Premiered in 2004 as a revision of our 1980 classic
816 Performances (as at Jan 2016)
Alto Adige, Italien
" ... 'The Clown who lost his Circus' is a simple play, but the little spectators were swept away for exactly that reason, and they were then directly included in the theatrical action. The stirring and interactive play tells the story of a clown ..."
"... The Australian-born actor understands how to motivate the children to take part, despite the foreign language. With lots of pantomime, he tells of acrobats, wonderful lady jugglers and tightrope walker Antonio. "Show me your muscles", he calls to the children. Soon he has picked four strong boys and girls to help him to build an invisible circus tent. ... There is lots of applause for all the participants. ... And at the end the children have all learnt: Understanding and speaking English isn't so hard."
Förderverein der Georg-Büchner-Schule Goddelau e.V.
"... The children are themselves surprised, how much they can understand and say, and when they don't understand something then actions are used to improvise. At any rate, the atmosphere in the room is great. There's always cheers and roaring applause. When Peter Scollin leaves the stage after several encores, the children crowd round him. As they leave everyone gets an autograph and a red nose. The children all agree that Clown Willing should come again soon. Next time they will even know what "Zugabe" (encore) is in English."
"... Acrobats and tightrope walkers, jugglers, musicians and clowns were brought in with brilliant feats, each number more skilful than the last, and everyone was astounded at what they could do. The public built the big circus tent together and didn't skimp on applause for the great achievements of the plucky participants ..."
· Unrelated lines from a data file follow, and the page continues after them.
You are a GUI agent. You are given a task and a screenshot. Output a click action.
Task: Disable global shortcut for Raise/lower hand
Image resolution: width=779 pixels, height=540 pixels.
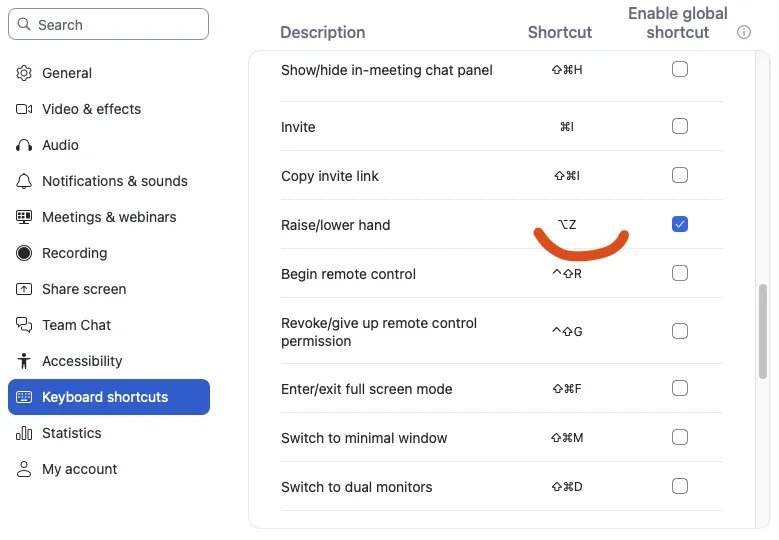pyautogui.click(x=680, y=224)
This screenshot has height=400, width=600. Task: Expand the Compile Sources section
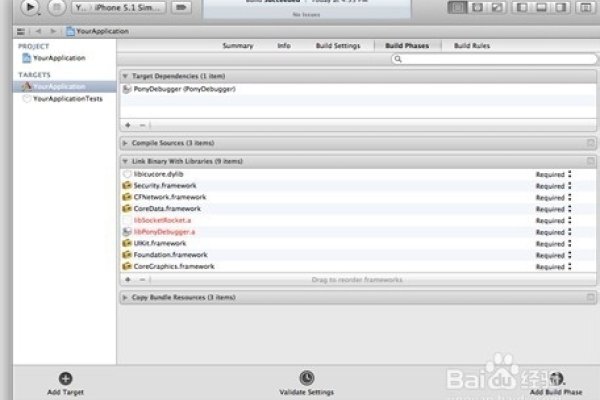[125, 143]
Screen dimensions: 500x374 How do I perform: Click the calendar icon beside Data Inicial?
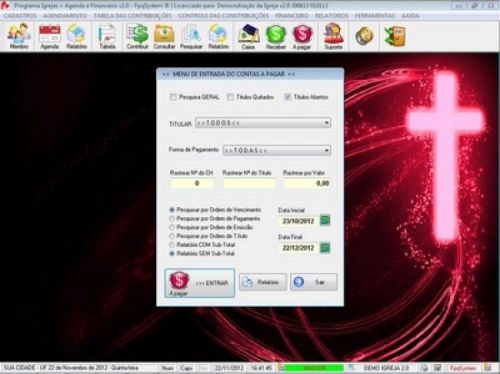[x=325, y=220]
Frau Totzke, Lehrerin an der Steinwald GS
"...Todays play, that we saw with pupils from the 4th year was really good. All the children were inspired and felt included...You’ve got it right again: appealing plays suitable for children, which are in English, and all the children understood it, even though not one word of German was spoken. Enclosed, the children’s letters, which were written with ardent zeal."